3 ms·
> "Healthcare providers will be using our platform to gain access to next-gen diagnostic algorithms" And what is the nature of these "next-gen diagnostic algor
by tpkj 9y ago
> "Healthcare providers will be using our platform to gain access to next-gen diagnostic algorithms"
And what is the nature of these "next-gen diagnostic algorithms"? Are they the research results of medical experts published to medical journals using limited data sets on limited populations that promise to magically cure each and every malady of any patient population, or rather, is a more realistic example of a "next-gen diagnostic algorithm" something not useless, but less grandiose, such as algorithm that tries to address the likelihood of a narrow problem like sepsis occurring in the ICU?
When there are competing algorithms/research papers around the same topic, how do you decide which algorithm is best?
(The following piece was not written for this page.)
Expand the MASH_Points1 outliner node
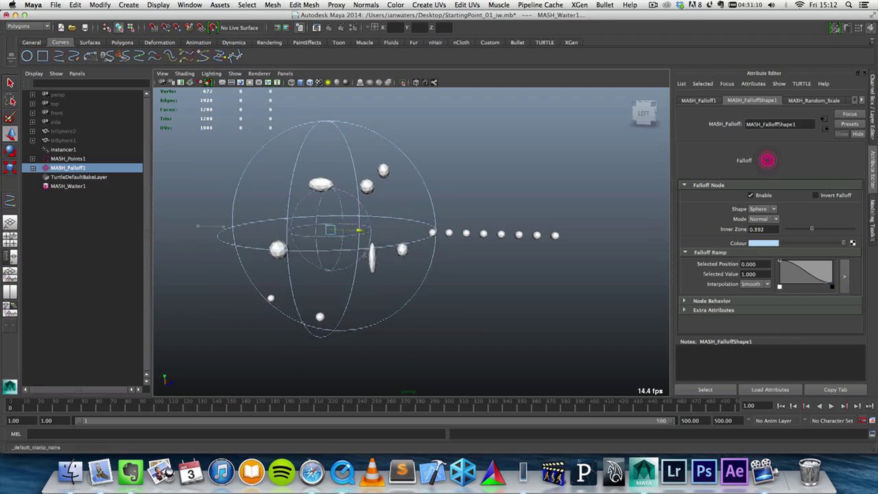Screen dimensions: 878x494 [x=33, y=159]
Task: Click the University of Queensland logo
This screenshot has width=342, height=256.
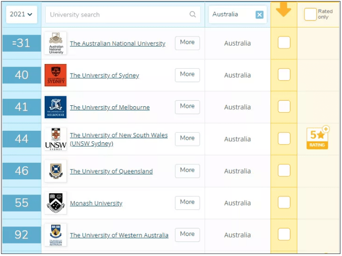Action: click(55, 171)
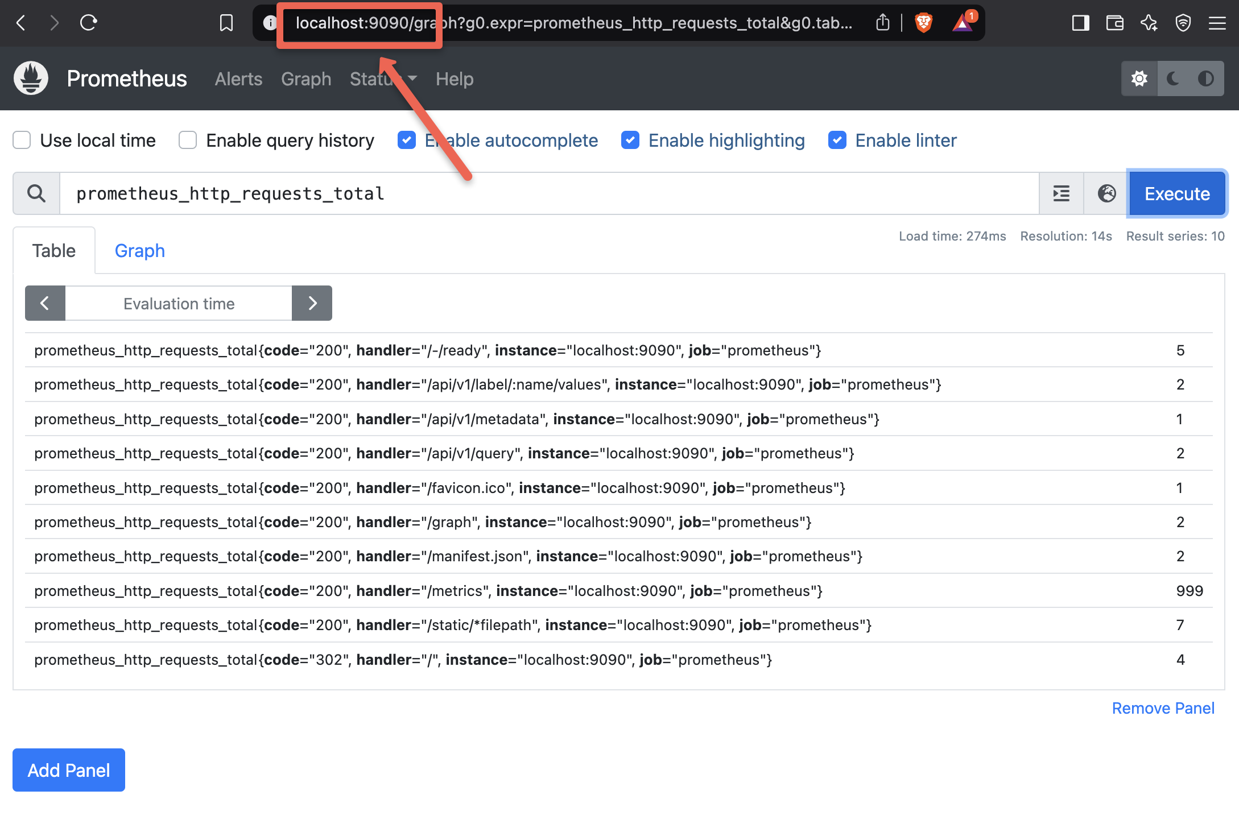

And how "actionable" is the algorithm's prediction?
All this reminds me a little of IBM Watson marketing and MD Anderson Cancer Center, where the hype machine generated high expectations, and the results did not match the hype.
"IBM pitched its Watson supercomputer as a revolution in cancer care. It’s nowhere close": https://www.statnews.com/2017/09/05/watson-ibm-cancer/ https://www.statnews.com/2017/09/05/watson-ibm-cancer/
"MD Anderson Cancer Center’s IBM Watson project fails, and so did the journalism related to it": https://www.healthnewsreview.org/2017/02/md-anderson-cancer-centers-ibm-watson-project-fails-journalism-related/ https://www.healthnewsreview.org/2017/02/md-anderson-cancer-...
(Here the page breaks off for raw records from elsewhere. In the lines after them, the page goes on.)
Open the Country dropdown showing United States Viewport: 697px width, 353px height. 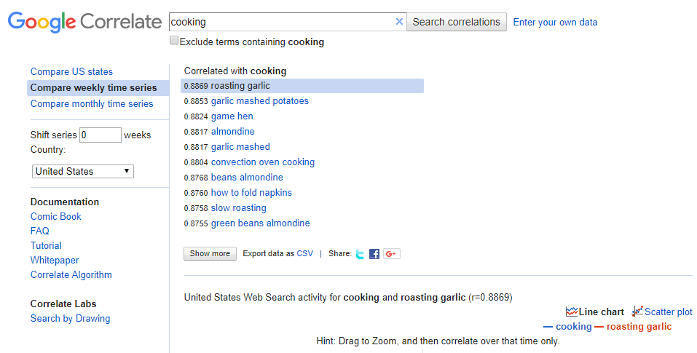pos(83,171)
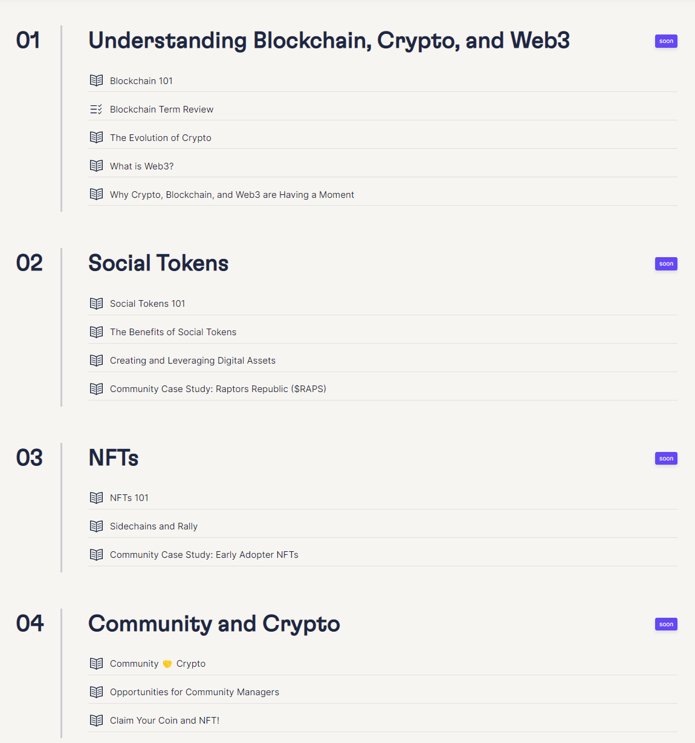Click the soon badge next to Social Tokens

[x=666, y=264]
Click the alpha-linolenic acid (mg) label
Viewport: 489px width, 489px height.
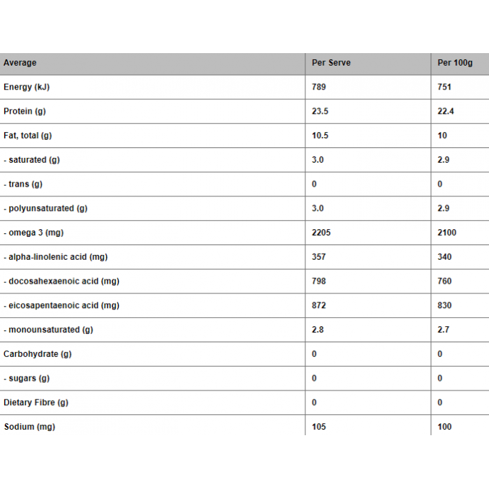coord(55,257)
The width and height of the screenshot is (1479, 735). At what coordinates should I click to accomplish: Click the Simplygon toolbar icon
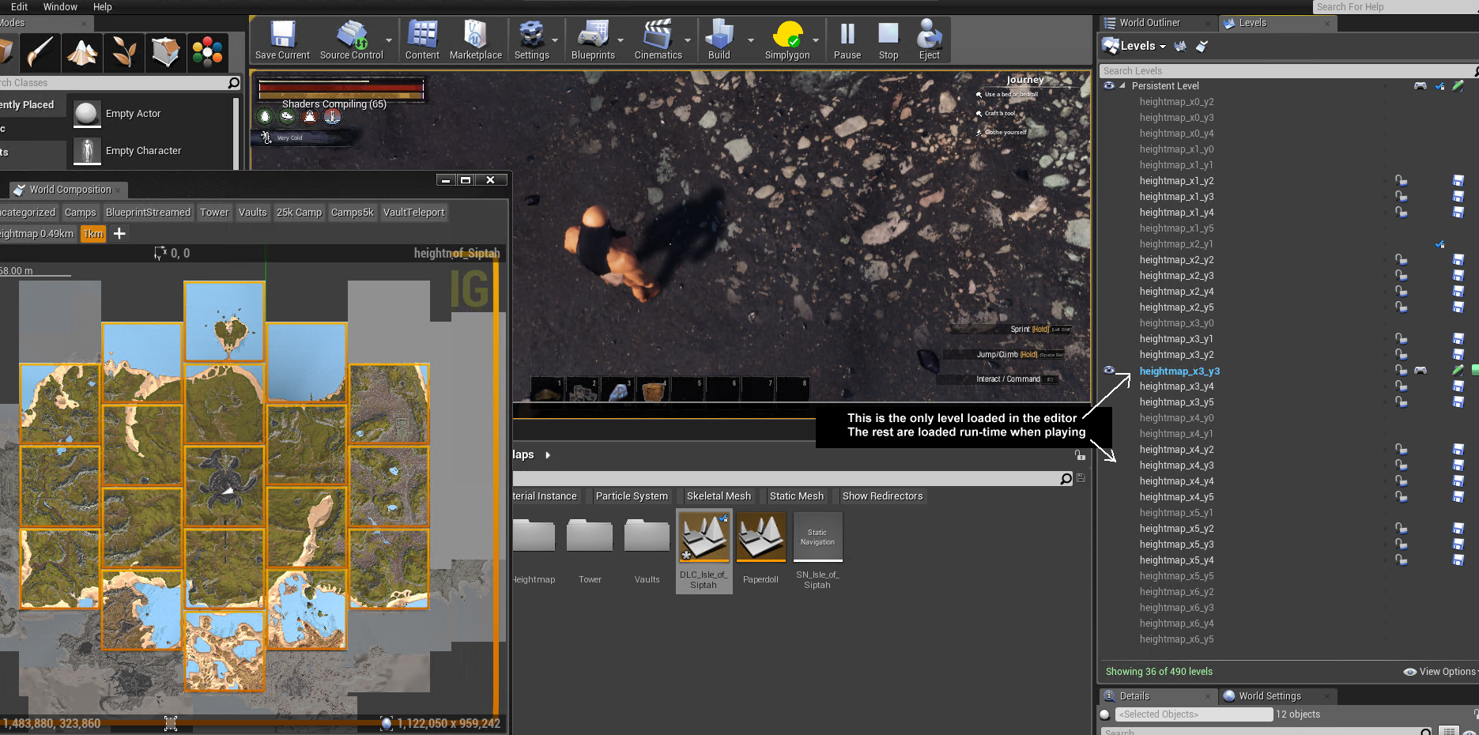[x=787, y=40]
Google's DeepMind Health also seems worth mentioning in this context: https://www.bloomberg.com/news/articles/2017-11-28/alphabet-s-deepmind-is-trying-to-transform-health-care-but-should-an-ai-company-have-your-health-records https://www.bloomberg.com/news/articles/2017-11-28/alphabet-...
Still, DeepMind said a commercial product using AI is a ways off. Streams, the only product DeepMind has actually deployed, uses no AI. While DeepMind originally set out to use machine learning to improve an existing NHS algorithm to detect AKI, it said it never carried out that research. When DeepMind visited the Royal Free, it found the existing algorithm— which wasn’t half bad— was the least of the problem. Of far more concern were antiquated technology and Byzantine workflows that meant it took too long for doctors and nurses to act on blood test results. The real problems in medicine “are much more gritty and practical,” Suleyman said.
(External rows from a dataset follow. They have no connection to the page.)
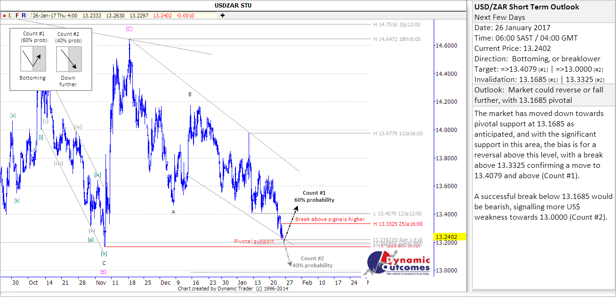Screen dimensions: 616x297
Task: Click the L toolbar letter icon
Action: coord(10,15)
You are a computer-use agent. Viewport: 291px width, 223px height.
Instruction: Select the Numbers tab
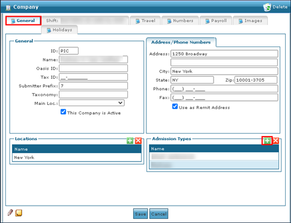[180, 21]
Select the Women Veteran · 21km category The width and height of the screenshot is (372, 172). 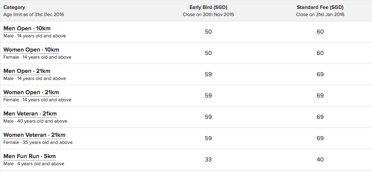click(x=34, y=135)
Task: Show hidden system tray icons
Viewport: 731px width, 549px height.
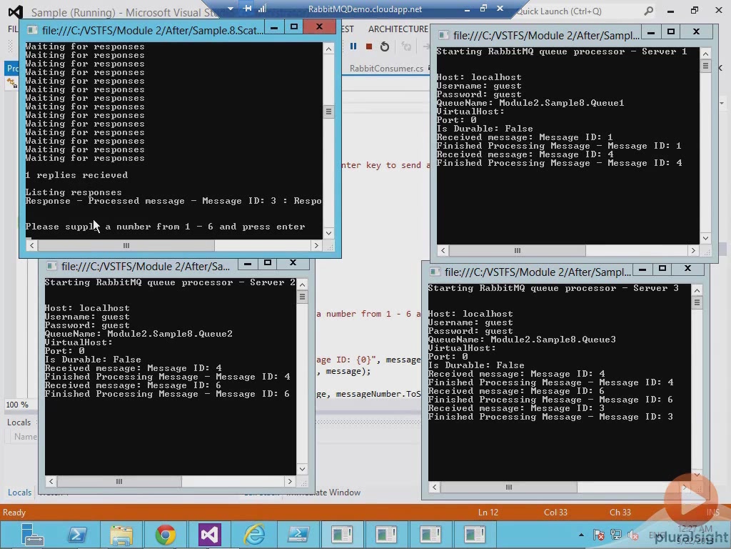Action: click(x=581, y=535)
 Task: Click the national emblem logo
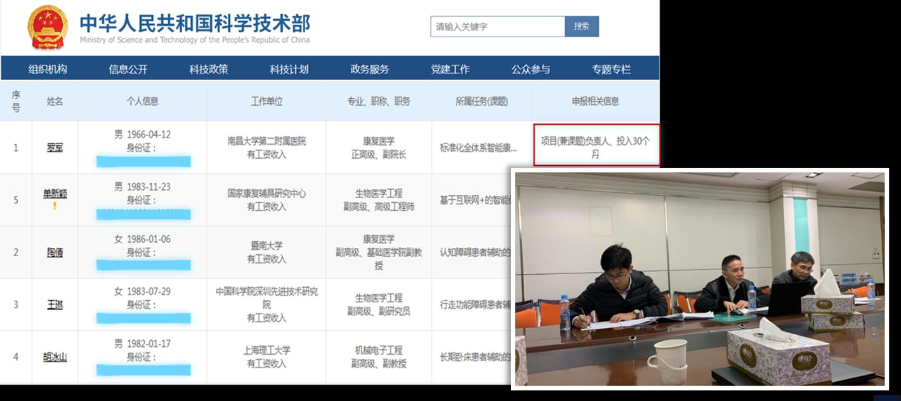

P.S. The buzzwords in the article include, among others: blockchain, artificial intelligence, token sale, revolutionize, deep learning algorithms... Maybe the only missing buzzword term is "quantum computing"?
And the St. Francis quote? A decent quote, yet if you have ever read any works on Francis such as the Little Flowers, it does not sound quite like him, and googling on the origin confirms doubts about the quote source.